FORT WAYNE, Ind. (WANE) – Seasonal allergies won’t be leaving until the first hard freeze, according to Heather Willson, nurse practitioner with PPG Allergy, Asthma and Immunology.
Fall allergies tend to begin showing in August with ragweed, pollen and grass pollen as three big contributors. Once the leaves start to change and fall, there is a higher count of mold which can also cause allergies for some.
Signs of seasonal allergies include: sneezing, itchy eyes and nose, watery eyes, coughing and dark circles under the eyes, according to webmd.com.
When a person’s nose becomes inflamed, runny, stuffy and all the signs of allergies, this is called rhinitis, and there are two types: allergic and non-allergic. If a person is not allergic to anything in particular but experiences signs of seasonal allergies, they may just be having a reaction to the temperature and barometric pressure changes.
While there isn’t much that can be done to eliminate seasonal allergies, there are tips that can decrease the symptoms.
“On days where there is higher pollen count, maybe curb your activities to stay inside more those days. Or pollen counts tend to be higher midday, so maybe do your activities later in the day,” Willson said.
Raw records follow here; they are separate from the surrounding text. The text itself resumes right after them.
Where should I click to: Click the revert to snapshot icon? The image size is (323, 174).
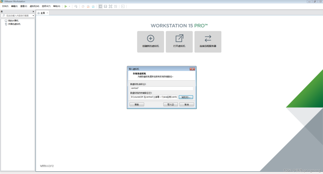[x=88, y=6]
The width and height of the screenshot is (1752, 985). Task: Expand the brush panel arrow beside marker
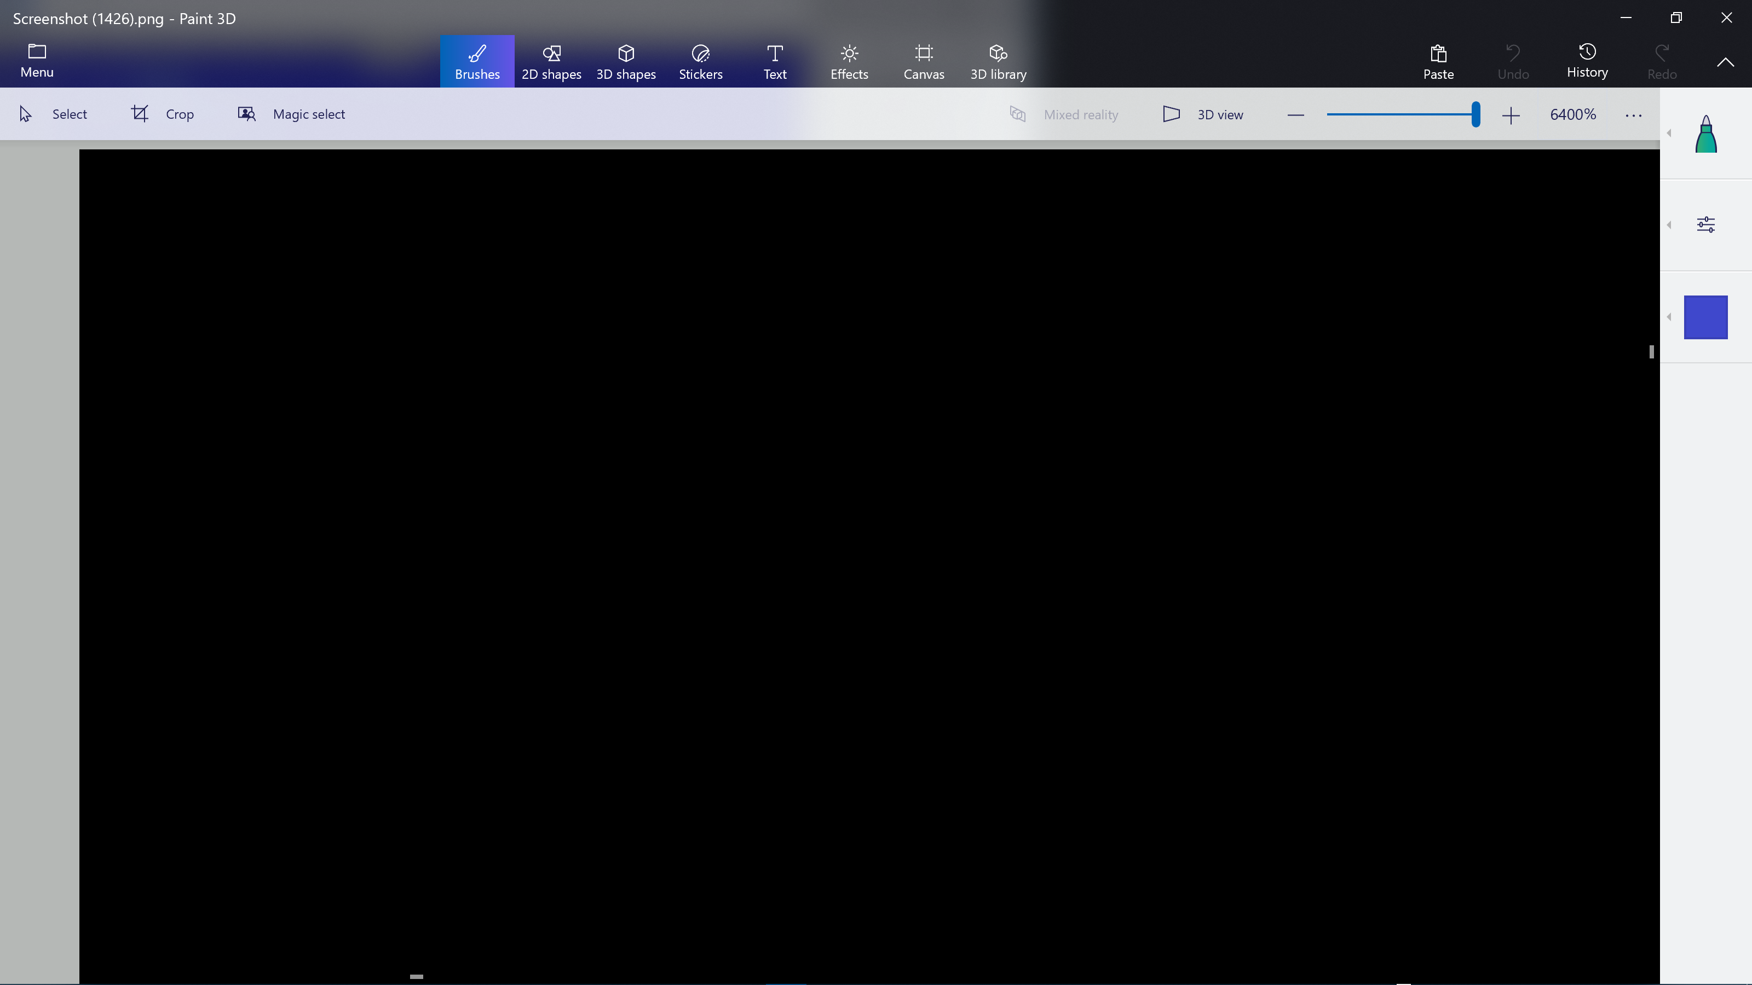coord(1669,133)
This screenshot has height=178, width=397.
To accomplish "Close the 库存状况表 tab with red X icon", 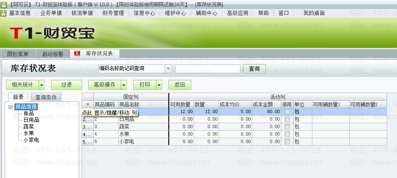I will (77, 53).
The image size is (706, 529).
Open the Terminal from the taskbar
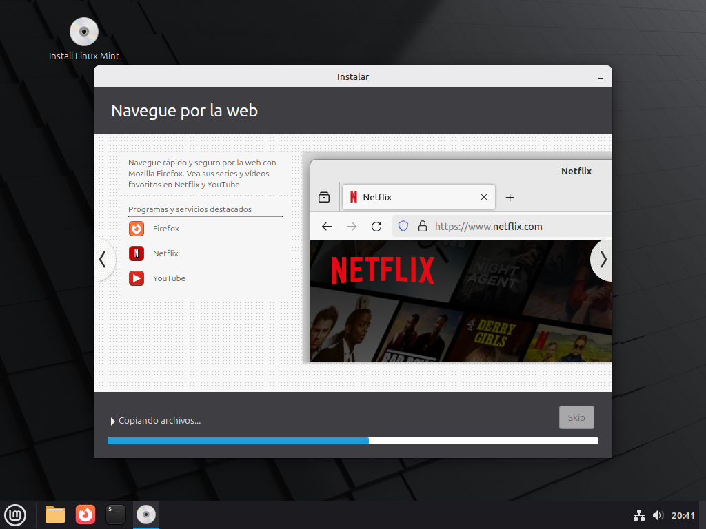coord(116,515)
Wind can also be an aggravator for allergies because it can stir up pollen and mold. Sleeping with the windows open when the temperature drops can also cause an increase in symptoms.
There are a number of over the counter medicines and prescriptions for seasonal allergies. However, Willson recommends checking with your physician to make sure that any over the counter allergy medication won’t interact with current medications.
“This will continue until we have a really good hard [freeze],” Willson said. The first hard freeze is when temperatures drop below 28° and normally happens around the end of October or early November.